Label

Rabu, 28 Oktober 2009

SOEMPAH PEMOEDA 1928


SOEMPAH PEMOEDA 1928
(benarkah kita berbahasa satu….???)

Kesadaran terhadap perlunya memantapkan perjuangan kebangsaan dirasakan oleh segenap kelompok Pemuda Indonesia waktu itu. Baik kelompok yang berbasis kedaerahan maupun agama (JIB).
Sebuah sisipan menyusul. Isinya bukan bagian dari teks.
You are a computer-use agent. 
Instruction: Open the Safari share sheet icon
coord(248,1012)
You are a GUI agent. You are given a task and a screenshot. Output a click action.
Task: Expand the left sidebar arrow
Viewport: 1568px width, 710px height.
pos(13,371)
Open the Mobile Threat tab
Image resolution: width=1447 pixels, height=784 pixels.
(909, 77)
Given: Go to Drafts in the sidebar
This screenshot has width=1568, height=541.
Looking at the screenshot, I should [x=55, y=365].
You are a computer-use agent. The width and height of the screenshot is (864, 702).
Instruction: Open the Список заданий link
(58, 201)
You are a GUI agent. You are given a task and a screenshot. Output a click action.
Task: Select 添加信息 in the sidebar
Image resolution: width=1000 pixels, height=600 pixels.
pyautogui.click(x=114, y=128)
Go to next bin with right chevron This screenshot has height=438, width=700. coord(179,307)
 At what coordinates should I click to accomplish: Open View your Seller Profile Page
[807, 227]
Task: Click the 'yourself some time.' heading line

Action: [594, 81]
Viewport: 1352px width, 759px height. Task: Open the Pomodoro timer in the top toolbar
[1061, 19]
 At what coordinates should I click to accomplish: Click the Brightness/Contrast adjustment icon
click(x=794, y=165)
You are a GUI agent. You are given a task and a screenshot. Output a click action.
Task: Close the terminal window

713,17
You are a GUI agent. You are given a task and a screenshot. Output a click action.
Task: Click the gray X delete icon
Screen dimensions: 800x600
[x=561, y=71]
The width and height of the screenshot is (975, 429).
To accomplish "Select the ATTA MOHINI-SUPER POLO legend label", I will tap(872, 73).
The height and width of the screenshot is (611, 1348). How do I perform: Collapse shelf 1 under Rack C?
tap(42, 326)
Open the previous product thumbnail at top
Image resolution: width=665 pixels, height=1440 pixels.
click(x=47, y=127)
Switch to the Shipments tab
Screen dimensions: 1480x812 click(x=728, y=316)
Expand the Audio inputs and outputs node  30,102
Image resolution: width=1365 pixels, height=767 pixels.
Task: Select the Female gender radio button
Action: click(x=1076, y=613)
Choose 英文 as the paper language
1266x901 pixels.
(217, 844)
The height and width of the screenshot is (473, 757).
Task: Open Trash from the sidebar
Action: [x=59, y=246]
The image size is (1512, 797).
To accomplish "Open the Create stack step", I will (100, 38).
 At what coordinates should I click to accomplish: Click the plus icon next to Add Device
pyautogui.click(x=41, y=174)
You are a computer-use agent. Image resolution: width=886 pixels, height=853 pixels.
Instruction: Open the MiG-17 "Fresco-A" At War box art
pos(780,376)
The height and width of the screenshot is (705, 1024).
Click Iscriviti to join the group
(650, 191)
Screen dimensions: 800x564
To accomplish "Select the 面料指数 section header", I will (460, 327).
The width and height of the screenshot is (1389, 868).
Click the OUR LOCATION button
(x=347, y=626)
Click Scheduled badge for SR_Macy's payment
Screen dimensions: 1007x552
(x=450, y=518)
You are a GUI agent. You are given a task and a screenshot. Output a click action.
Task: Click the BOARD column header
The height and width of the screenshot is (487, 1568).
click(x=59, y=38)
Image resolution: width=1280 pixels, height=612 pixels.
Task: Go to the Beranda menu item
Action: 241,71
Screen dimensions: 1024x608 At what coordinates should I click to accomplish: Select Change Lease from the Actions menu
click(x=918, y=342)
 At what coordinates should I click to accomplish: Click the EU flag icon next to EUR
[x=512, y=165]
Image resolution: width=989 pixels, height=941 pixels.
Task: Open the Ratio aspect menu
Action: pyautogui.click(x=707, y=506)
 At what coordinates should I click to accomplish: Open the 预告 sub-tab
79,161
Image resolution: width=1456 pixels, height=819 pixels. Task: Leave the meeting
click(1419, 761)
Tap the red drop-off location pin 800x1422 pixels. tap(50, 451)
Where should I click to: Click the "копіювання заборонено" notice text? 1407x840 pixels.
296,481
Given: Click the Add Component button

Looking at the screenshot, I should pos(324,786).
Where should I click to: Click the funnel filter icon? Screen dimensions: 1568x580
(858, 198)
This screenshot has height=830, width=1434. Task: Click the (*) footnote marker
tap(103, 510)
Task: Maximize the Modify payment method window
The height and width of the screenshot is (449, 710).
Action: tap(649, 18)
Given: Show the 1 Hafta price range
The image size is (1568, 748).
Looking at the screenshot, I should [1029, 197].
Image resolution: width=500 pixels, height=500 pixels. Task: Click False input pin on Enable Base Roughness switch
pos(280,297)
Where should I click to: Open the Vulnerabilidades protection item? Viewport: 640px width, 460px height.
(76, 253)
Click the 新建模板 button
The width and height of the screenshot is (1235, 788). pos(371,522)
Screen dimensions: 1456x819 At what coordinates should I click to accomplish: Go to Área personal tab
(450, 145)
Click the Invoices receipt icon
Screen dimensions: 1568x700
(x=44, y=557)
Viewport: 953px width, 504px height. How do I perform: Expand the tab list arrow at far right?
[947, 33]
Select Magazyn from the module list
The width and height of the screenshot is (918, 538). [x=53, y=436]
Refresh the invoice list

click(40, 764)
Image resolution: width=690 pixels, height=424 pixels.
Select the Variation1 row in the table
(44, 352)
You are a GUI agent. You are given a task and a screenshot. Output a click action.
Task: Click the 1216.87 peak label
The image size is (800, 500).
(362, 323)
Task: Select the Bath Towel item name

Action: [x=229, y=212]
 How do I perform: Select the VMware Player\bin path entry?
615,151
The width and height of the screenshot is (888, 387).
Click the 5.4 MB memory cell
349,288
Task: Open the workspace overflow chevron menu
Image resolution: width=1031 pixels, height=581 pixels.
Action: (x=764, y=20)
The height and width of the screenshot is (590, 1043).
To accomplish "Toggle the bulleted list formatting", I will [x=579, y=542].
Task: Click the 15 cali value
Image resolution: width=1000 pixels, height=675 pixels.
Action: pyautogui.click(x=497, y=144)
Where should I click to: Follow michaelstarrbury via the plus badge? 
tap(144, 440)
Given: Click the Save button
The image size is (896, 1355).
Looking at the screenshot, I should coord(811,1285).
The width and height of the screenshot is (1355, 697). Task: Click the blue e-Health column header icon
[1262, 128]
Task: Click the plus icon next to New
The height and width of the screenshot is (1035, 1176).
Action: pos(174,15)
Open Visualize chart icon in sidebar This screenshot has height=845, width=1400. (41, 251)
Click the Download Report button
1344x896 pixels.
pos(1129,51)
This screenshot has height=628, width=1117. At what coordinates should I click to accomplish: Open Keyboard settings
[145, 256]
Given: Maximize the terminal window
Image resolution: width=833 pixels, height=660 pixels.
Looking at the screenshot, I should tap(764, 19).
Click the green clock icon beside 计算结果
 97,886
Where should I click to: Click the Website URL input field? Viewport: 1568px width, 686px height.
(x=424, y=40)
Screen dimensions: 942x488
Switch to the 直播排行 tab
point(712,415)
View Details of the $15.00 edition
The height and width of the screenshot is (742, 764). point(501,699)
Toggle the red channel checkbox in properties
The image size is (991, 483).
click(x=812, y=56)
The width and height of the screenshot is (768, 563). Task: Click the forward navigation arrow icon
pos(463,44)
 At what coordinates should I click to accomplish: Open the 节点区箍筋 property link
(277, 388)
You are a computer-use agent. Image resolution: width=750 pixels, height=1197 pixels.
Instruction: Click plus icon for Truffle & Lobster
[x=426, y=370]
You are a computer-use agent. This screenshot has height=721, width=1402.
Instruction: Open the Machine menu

Menarik kalau kita simak isi naskah SOEMPAH PEMOEDA 128 :
POETOESAN CONGRES PEMOEDA-PEMOEDA INDONESIA
Kerapatan Pemoeda-Pemoeda Indonesia jang diadakan oleh perkoempoelan-perkoempoelan pemoeda Indonesia jang berdasarkan kebangsaan, dengan namanja: Jong Java, Jong Sumatranen Bond (Pemoeda Soematera), Pemoeda Indonesia, Sekar Roekoen Pasoendan, Jong Islamieten Bond, Jong Bataks, Jong Celebes, Pemoeda Kaoem Betawi dan Perhimpoenan Peladjar-Peladjar Indonesia;
membuka rapat pada tanggal 27 dan 28 October tahoen 1928 dinegeri Djakarta;
sesoedahnja mendengar pidato-pidato dan pembitjaraan jang diadakan dalam kerapatan tadi;
sesoedahnja menimbang segala isi pidato-pidato dan pembitjaraan ini;
kerapatan laloe mengambil poetoesan:
PERTAMA.
KAMI POETERA DAN POETERI INDONESIA MENGAKOE BERTOEMPAH-DARAH JANG SATOE, TANAH INDONESIA.
KEDOEA.
KAMI POETERA DAN POETERI INDONESIA MENGAKOE BERBANGSA JANG SATOE, BANGSA INDONESIA.
KETIGA.
KAMI POETERA DAN POETERI INDONESIA MENDJOENDJOENG BAHASA PERSATUAN, BAHASA INDONESIA.
Setelah mendengar poetoesan ini, kerapatan mengeloearkan kejakinan azas ini wadjib dipakai oleh segala perkoempoelan-perkoempoelan kebangsaan Indonesia;
mengeloearkan kejakinan persatoean Indonesia diperkoeat dengan memperhatikan dasar persatoeannja:
kemaoean
sejarah
bahasa
hoekoem-adat
pendidikan dan kepandoean;
dan mengeloearkan pengharapan soepaja poetoesan ini disiarkan dalam segala soerat kabar dan dibatjakan dimoeka rapat perkoempoelan-perkoempoelan kita



Dari naskah tersebut terlihat dengan jelas “perbedaan” sikap dalam ketiga sumpah tersebut, untuk tumpah darah atau tanah air serta untuk bangsa, maka dengan tegas dinyatakan bertumpah darah yang satu, tanah Indonesia. Demikian juga untuk bangsa, dinyatakan berbangsa yang satu, bangsa Indonesia. Tetapi untuk bahasa, menggunakan kalimat yang berbeda, yaitu “menjunjung bahasa persatuan, bahasa Indonesia”. Jadi kalau kita sekarang menyatakan “satu nusa, satu bangsa, satu bahasa INDONESIA”. Nampaknya ada sesuatu yang rancu, karena kita sangat mengakui dan menghormati adanya bahasa daerah yang menjadi kekayaan bangsa Indonesia.
Memang kita tidak perlu juga menyalahkan Liberty Manik yang menggubah lagu Satu Nusa Satu Bangsa, yang di dalam lagu tersebut juga menyebut “satu bahasa”. Tetapi jangan sampai kita bersikap “mendua”, di satu sisi menyatakan berbahasa satu bahasa Indonesia, tetapi pada sisi lain kita menggunakan dan melestarikan bahasa daerah.
Sebab sikap mendua dan salah kaprah bisa berakibat, kita menjadi bangsa yang tidak konsisten.